What does “skunk” sound like with /s/ gone? How do you account for this
transformation?

/skʌŋk/ with the /s/ removed now sounds like [gʌŋk]. This is because the so-called `voiced’ velar plosive in (at least American) English is actually a voiceless, unaspirated velar plosive with a lower fundamental frequency.

Question 2

What does “damp” sound like with the /s/ in front of it? How do you account for
this transformation?

/s/ + /damp/ now sounds fairly convincingly like [stæmp] (convincingly enough to fool my linguist roommates). I suspect two possible explanations for this phenomenon:

1. English phonotactics prevent the listener from hearing /d/ even though it is acoustically distinct from /t/.
2. The expected /d/ and /t/ sounds are, as described above, more similar than they are dissimilar and the listener uses context to distinguish the two.

These are surprisingly difficult to tease apart with the data I have available. One approach might be just to collect a few hundred /d/ and /t/ productions in various contexts, measure them, and then quantify the similarity or dissimilarity of the two sounds for the speaker. As it is, though, I don’t even have one example of a /t/ for this speaker. Another approach might be to record a speaker saying the minimal pair /tæmp/ and /dæmp/ (in a frame like ’say /tæmp/ again’ and with some distractor words so he doesn’t artificially enunciate them). Again, though, I feel I should be able to make this distinction with the available data.

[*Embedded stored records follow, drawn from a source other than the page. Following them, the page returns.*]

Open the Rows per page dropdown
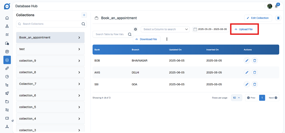285x133 pixels. coord(237,98)
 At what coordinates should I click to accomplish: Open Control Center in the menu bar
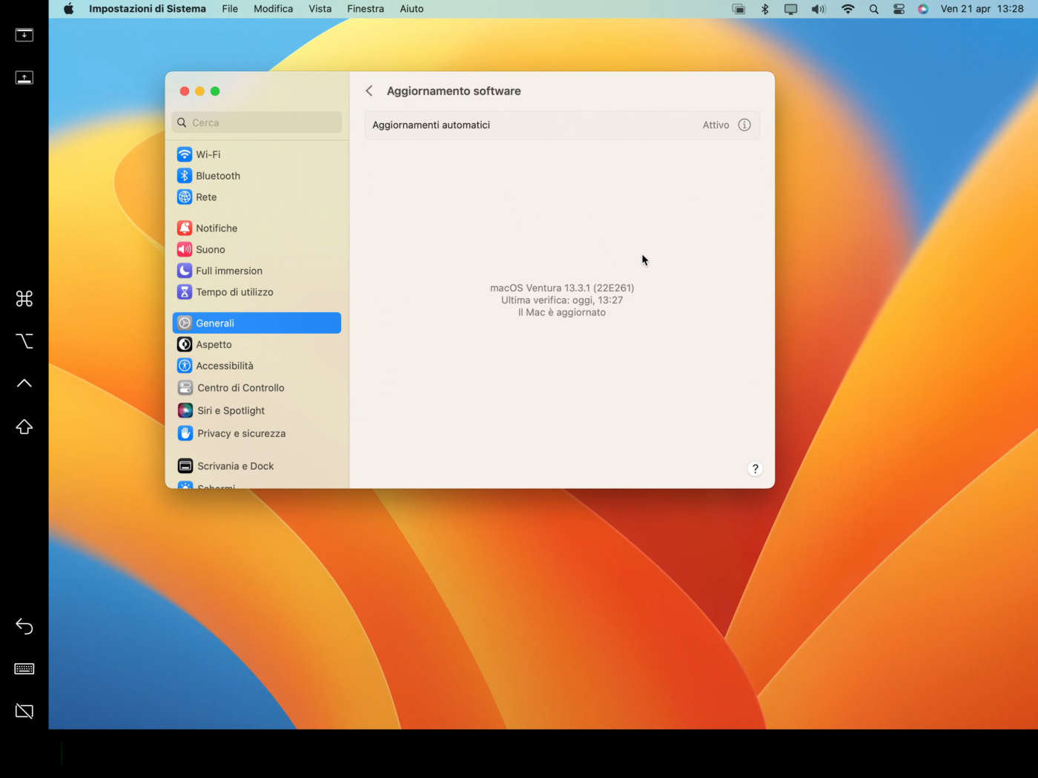899,9
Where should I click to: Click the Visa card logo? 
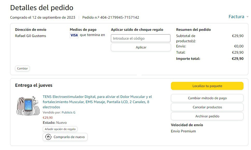click(x=74, y=35)
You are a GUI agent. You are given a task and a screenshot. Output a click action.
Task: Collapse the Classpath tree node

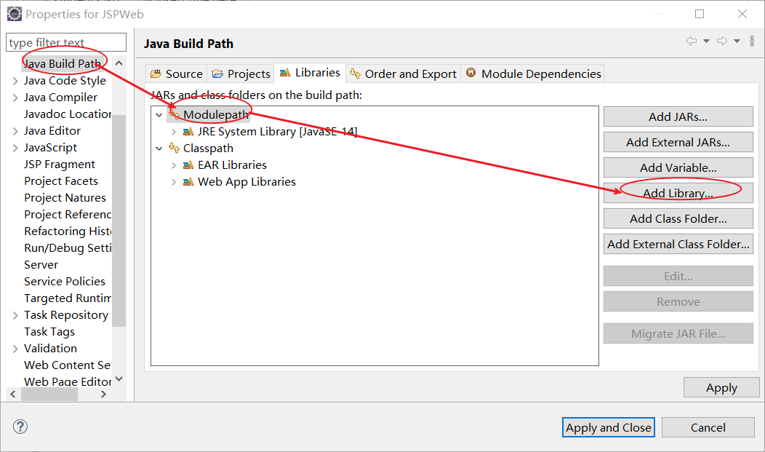click(159, 148)
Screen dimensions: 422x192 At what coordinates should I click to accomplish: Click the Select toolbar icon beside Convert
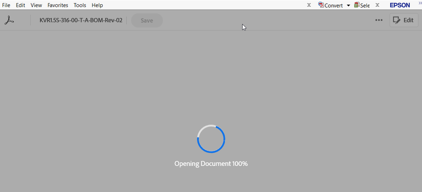click(x=357, y=5)
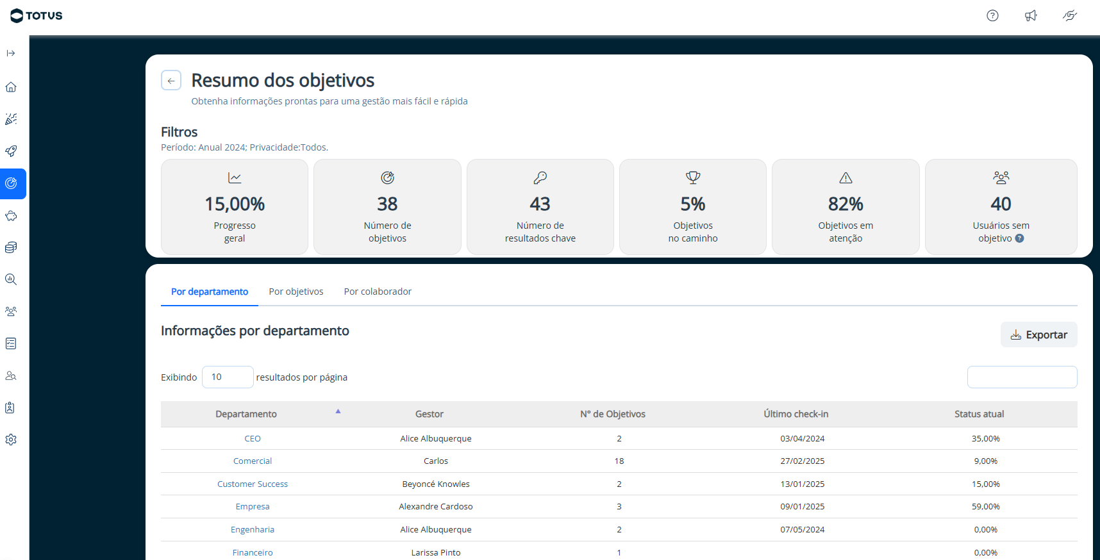Click the help question mark icon
The image size is (1100, 560).
coord(992,15)
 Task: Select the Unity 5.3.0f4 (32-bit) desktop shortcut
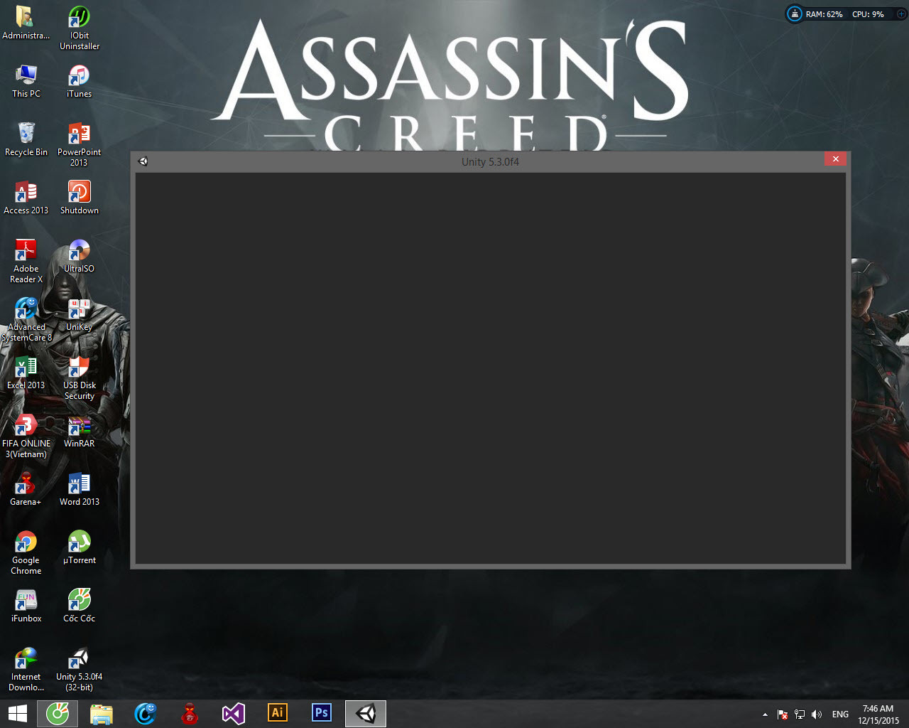(x=79, y=669)
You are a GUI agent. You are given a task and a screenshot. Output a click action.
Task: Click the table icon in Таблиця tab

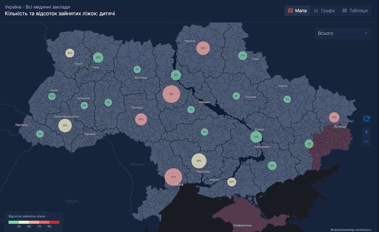[344, 10]

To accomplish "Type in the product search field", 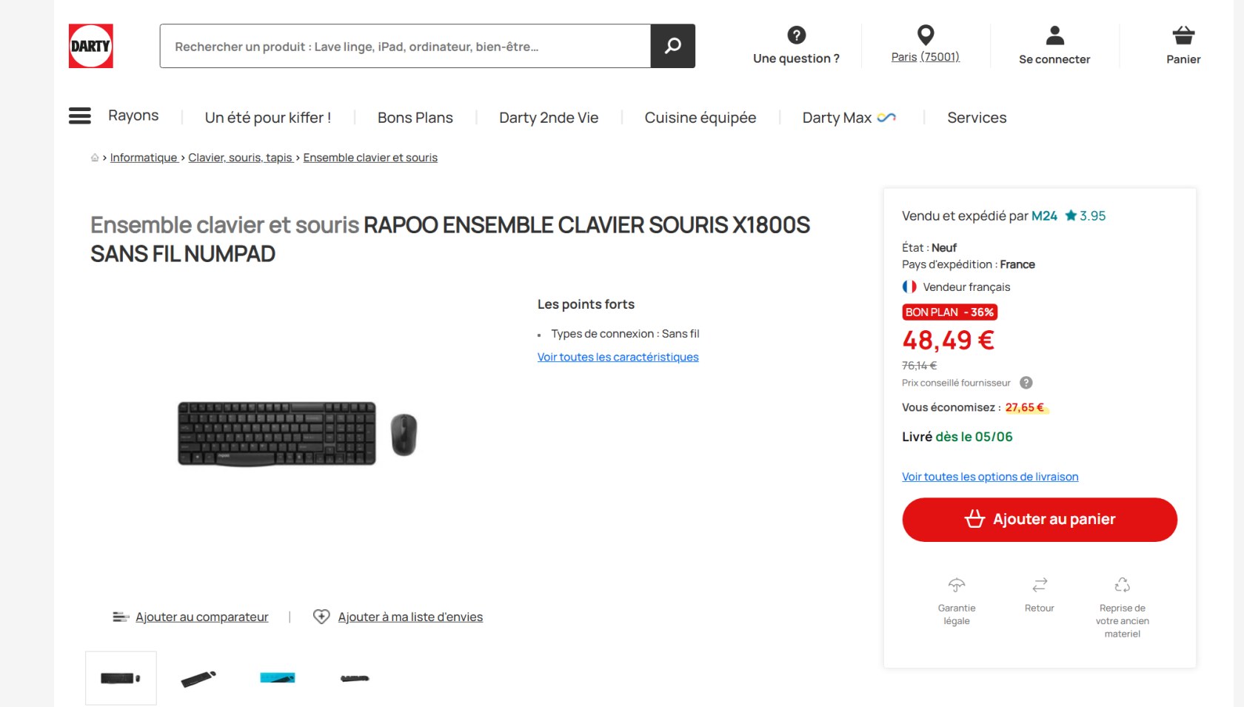I will [x=405, y=47].
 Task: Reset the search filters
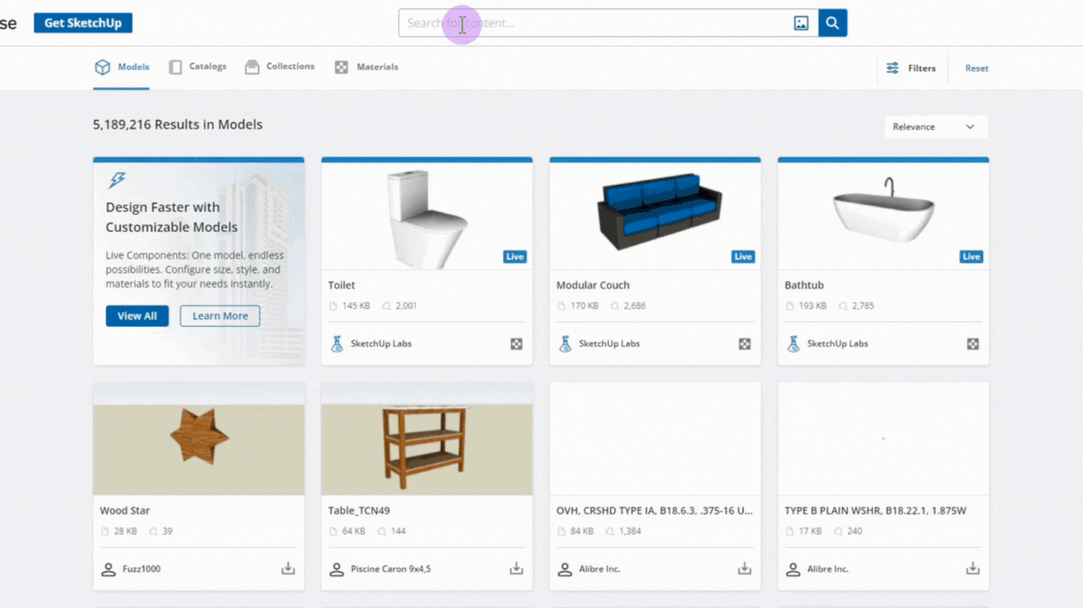976,68
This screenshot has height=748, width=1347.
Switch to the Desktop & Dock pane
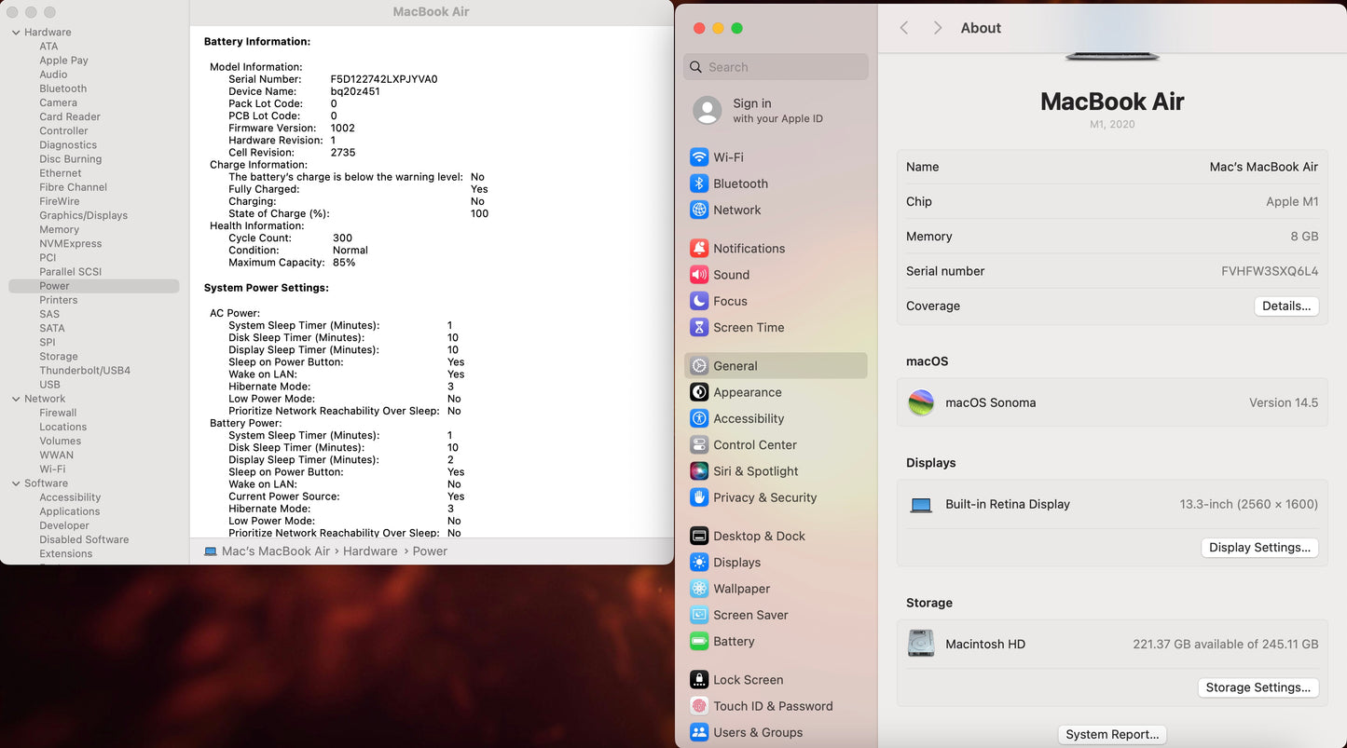[x=759, y=536]
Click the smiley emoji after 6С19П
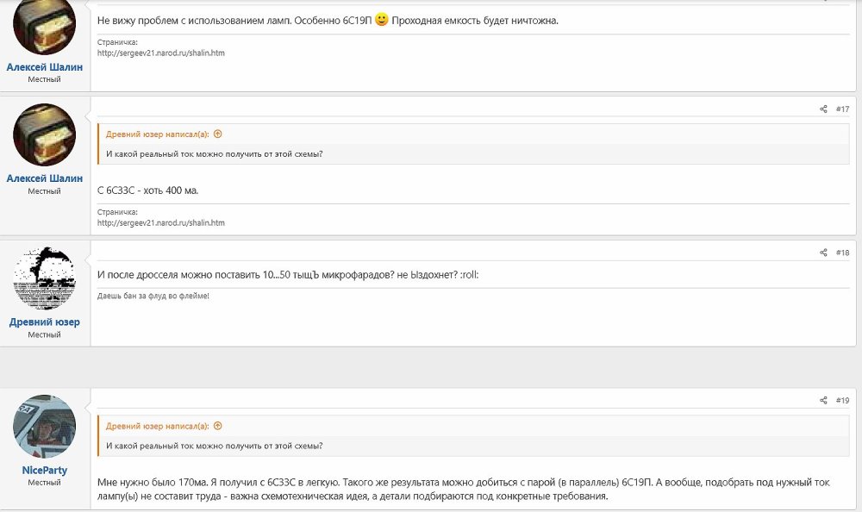Screen dimensions: 862x512 (382, 20)
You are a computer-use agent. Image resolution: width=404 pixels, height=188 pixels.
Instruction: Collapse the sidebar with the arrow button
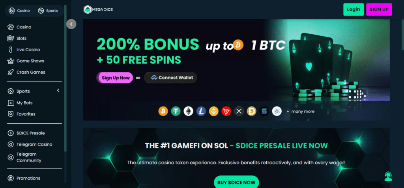click(x=71, y=24)
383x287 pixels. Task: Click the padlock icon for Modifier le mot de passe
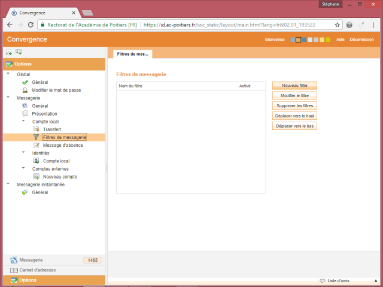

A third approach might be to move some other sound in front of the /dæmp/ to see if another sound (e.g. /æ/ also causes the /d/ to sound like a [t]. I did this and it does not, for me, make /d/ sound like [t], but this also isn’t a real word so perhaps I’m not listening to it as speech.

I think there’s a clue to this puzzle in the fact that moving the /s/ too close to the /d/ (anywhere from 0 to about 40ms in my informal testing) fails to cause the changed perception — /d/ still sounds like /d/. This /d/ does not differ from a /t/ in terms of voicing and the solution isn’t one or the other of my two stated possibilities but the unification of the two. This perceptual shift is the same as /kʌŋk/ –> /gʌŋk/ in question 1. With the context removed (or, in this case, added) we here the /k/ as a /g/ because, for all intents and purposes, that context is what’s different between the two sounds.

Question 3

Swap the stops. What do the words sound like now? How do you account for these
transformations? Remember, you did nothing to interchange the nasals in these words.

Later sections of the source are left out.